While the ACT jobless rate is low at 4.4 per cent, CommSec said this was actually 18.2 per cent higher than the decade average of 3.7 per cent.
On economic activity, the ACT at 25.2 per cent above its normal or decade-average level of output was third behind the Northern Territory (29.4 and NSW (25.3 per cent). It had the second fastest annual economic growth rate of 7.3 per cent behind the Northern Territory (10.4 per cent) on a year ago, with NSW up 6.9 per cent and Queensland up 5.9 per cent.
Spending in the ACT was up 12.1 per cent on the decade average, behind NSW at 16.1 per cent and Victoria (14 per cent), while annual retail trade was the strongest in the country (up 2.4 per cent), from South Australia (up 2.1 per cent) and Queensland (up 1.7 per cent). From a monthly perspective, it was second behind Victoria (up 4.6 per cent), followed by South Australia (up 4.3 per cent).
CommSec said only South Australia and NSW had business spending in the March quarter above decade-average levels at 7.2 per cent and 5.3 per cent respectively, but equipment spending in the ACT was only 1.6 per cent lower than the decade average with Victoria only down by 2.9 per cent.
Business investment in the ACT was up 11.6 per cent on a year ago, second only to South Australia (up 19.3 per cent), then Queensland (up 9.9 per cent) and Tasmania (up 3.6 per cent).

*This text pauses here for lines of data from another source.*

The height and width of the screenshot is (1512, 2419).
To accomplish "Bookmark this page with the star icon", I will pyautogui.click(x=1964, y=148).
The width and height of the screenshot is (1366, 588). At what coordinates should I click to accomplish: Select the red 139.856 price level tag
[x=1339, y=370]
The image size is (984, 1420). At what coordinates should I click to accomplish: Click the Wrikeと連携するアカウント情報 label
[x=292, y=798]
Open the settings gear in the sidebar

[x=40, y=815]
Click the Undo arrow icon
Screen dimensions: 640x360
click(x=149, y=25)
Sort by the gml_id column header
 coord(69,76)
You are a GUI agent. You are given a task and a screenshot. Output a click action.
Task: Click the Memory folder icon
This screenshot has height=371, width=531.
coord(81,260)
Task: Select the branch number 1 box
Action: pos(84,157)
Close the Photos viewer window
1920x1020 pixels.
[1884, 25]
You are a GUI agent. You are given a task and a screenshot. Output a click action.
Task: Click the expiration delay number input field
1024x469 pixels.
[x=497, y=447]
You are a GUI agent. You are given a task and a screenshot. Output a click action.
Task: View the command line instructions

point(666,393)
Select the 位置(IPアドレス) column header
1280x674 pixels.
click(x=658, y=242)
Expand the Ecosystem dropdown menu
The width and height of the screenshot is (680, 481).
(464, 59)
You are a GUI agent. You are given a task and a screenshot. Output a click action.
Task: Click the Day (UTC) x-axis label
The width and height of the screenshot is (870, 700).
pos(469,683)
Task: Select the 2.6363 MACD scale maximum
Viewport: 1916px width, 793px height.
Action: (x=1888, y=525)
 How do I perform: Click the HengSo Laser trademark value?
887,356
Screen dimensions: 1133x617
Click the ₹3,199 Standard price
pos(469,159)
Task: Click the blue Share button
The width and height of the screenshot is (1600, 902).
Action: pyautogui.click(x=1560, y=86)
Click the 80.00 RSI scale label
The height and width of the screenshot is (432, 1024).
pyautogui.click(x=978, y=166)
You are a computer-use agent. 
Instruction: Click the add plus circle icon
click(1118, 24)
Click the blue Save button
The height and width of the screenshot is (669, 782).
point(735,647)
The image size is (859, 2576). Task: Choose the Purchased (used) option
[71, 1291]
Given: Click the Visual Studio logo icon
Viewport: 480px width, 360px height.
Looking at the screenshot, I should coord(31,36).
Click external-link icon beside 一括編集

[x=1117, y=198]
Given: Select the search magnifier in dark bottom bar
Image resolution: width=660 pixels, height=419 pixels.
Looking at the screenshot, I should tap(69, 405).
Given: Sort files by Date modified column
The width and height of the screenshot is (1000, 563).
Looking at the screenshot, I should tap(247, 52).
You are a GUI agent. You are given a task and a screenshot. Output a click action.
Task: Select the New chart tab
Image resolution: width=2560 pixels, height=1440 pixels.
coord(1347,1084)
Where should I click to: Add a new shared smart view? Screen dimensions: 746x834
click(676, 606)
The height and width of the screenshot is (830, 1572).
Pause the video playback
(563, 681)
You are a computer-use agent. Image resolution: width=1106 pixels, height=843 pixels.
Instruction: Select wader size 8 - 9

In construction, the ACT remained in fourth position at 12.3 per cent above decade averages, but construction work done in the March quarter was up 20.3 per cent on a year ago.
CommSec said only three states had population growth above long-term averages. The ACT’s annual growth rate was 1.71 per cent, second behind Victoria which at 2.40 per cent was just short of the strongest growth in 56 years and this growth rate was 19.4 per cent above the ‘normal’ or decade-average level.
NSW had the fourth highest annual growth rate in Australia at 1.39 per cent, behind the ACT and Queensland but this annual growth is 9.2 per cent above the decade average, ahead of the other two states.
The ACT retained top spot when it came to housing finance commitments with the number of commitments up by 22.4 per cent on the long-term average. Next strongest was NSW (up 15 per cent on decade averages) followed by Victoria (up 14.3 per cent). In terms of annual growth, only the ACT had dwelling starts up on a year earlier, up by just 3.5 per cent.